Friday, September 14, 2007

Anarchy

Total and complete chaos is how I feel right now! Everything is just spirraling out of control, my control! In a way I want to just kind of step back and take a really good look at everything, but then I ask myself, why? And most importantly, whether I even know what I'm trying to look for in the first place. Sounds weird I know but I just can't help myself. It's like...I honestly have no clue how to describe this feeling or even the situtation. The whole scenario is just totally out of proportion. Everything that I thought was sane is now questionable for its reliability. what am I to do? In other words, messed up!

On the other hand, I met up with Kathy after work on thursday, after my coffee-talk with her I ran into Yasmine and then we went right back into Starbucks and I had yet another round of coffee-talk with her. But it was enjoyable and informative. She's so office politic-savy. I'm can so learn from her, but then if it comes and a cost or a price that requires friendship as the payment, then sorry I'm not ready nor will I probably ever be ready for something like that. Office politics is something i rather just ignore, listen to? Of course! It's so interesting! But I like the ways of Thomas, just float in, do your stuff and leave the mud-slinging to those who are willing to get dirty wtih it. No point standing in the way either.

I guess once i started prioritizing what is what and who is who, it's this total eye-opener as to who your real friends are. Who are the ones that are there for you, give you good advice and at the same time listen to you when you have things to let out. Those who chuck you, chuck them back! Slug 'em if you must!

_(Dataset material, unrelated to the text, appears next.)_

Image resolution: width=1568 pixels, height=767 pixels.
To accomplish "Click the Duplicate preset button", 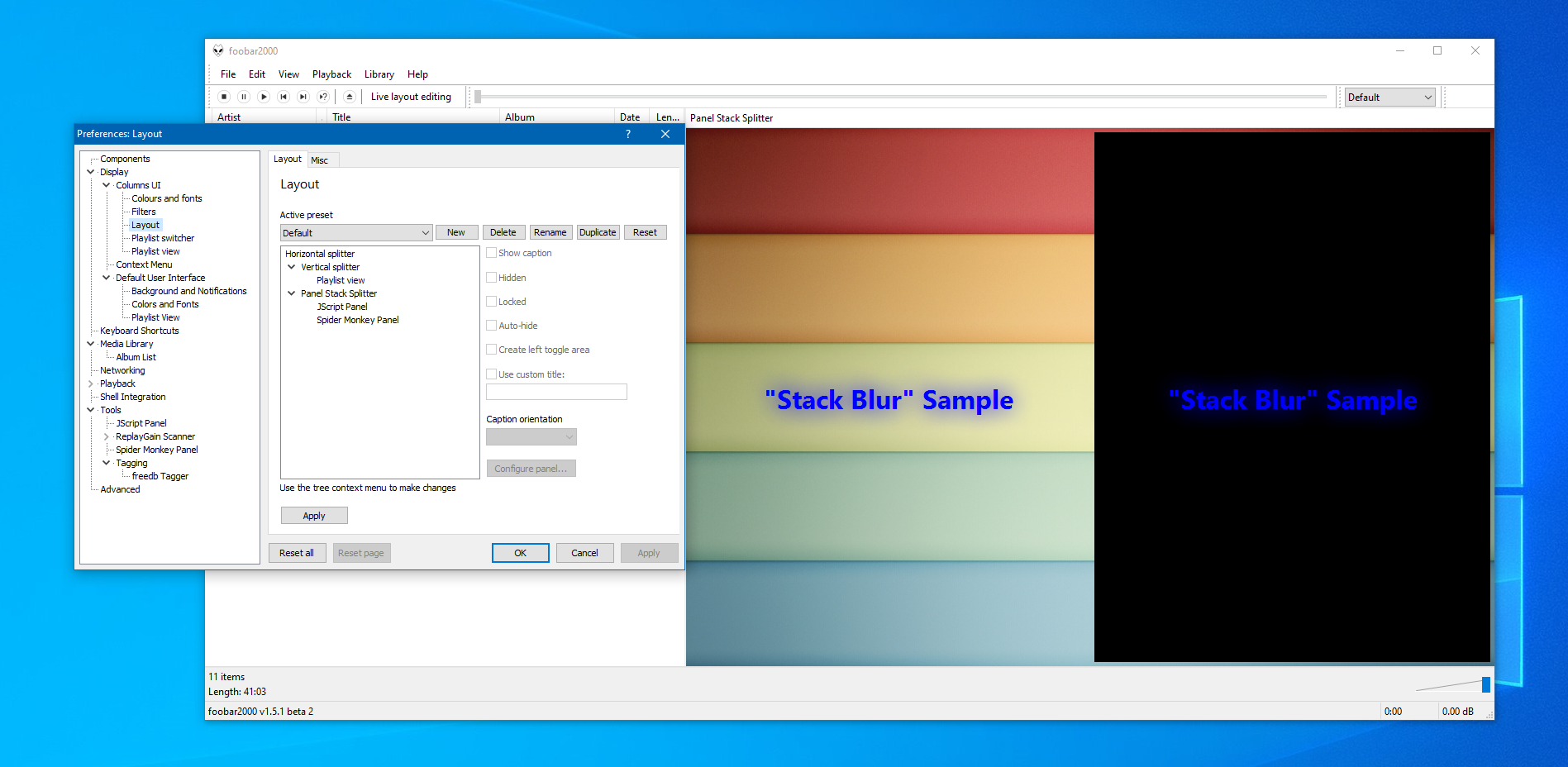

To be honest, I have no clue to what this post is about. It's basically a jumbled up mess of everything that's playing back in my head and I'm just writing how it makes me feel and what I think of. How could something so simple turn out to be so complicated? I just don't get it! Since when did life have so many rules and regulations that I'm now only learning about. Man what happened to education in school, does school not prepare you for the real world? Ha! It does, the idealistic theoretical world we find in books and magazines and through wonderfully miraculous testimonies of others; but not in our worlds. Not till we're probably much older and what's the word...wiser? So lame! The oldest and lamest phrase ever, older and wise....older certainly does not mean wiser to me. wiser is something that is earned from experience and not from age. There are truck loads of young that suffer and learn fast to be tough from young...years of experience do it...not the years of your life. That phrase gives this false pretense that bad things only happen when your older and when you young everyone has such a great childhood...we're all equal!! Crap..all of it. Old is old; based on how many years you have added to your life, but wising up? This is certainly not defined by age!

Now about this whole age issue! Everyone in my company tells me that I'm so young, obviously I'm only 22. Now some of my friends and family; who are younger than me, tend to be like wow..you're getting old, everytime i birthday comes and I get a year older. Yeah, getting older has some down sides to it but overall it's a wonderful thing to go through. I'm not saying i spent my youthfullness doing all I wanted to, but i got a fair share of stuff done that I'm proud of. I Say you have to look at it like this device that is adding years to your life. Right now i have 22years there, on my life and in a few months I shall add yet another year to this device called my life. I know of a lot of people who look at it like some count down timer....people we aint cakes baking in any oven!! We're humans, you can't count down, you don't know where that finish line is. Just think of it as being right there in front of you at all times and at any one time you could cross it and that's it. Or you could continue to add years and push that line one year further away from you.

now I can name a ton of people who will read this and then start on me about being all optimistic and what not. I don't care, say as you please...tag me and then go write your blog to be all dark and dreary and exclaim that the world's going to end, it's your space to rant and this is mine...so back off!! Optism is what keeps us going strong and happily, certainly not anything else. just observe either yourself or someone around you and then come back here and argue with me!

I still have no clue as to why this post is being written. I'm not even too sure what it was that I wnted to type or even say. Sometimes it's like you just want to get a message out there to people, other times you just need a place to vent anger and all other forms of emotions, other times you need a place to write all you feel, or felt and saw. An experience you had, or maybe not just that but moreon how it made you feel what you thought of it. Just to pen it down and maybe later read it again and learn something about yourself. I find that typing about how certain events made you feel and reading throug those can be real eye-openers. it's like being third party, you play back that scene in your head and you can either agree with yourself or laugh at yourself or tell yourself, i should have done it differently. But who's to say what? This is just one girl and her thoughts about her life.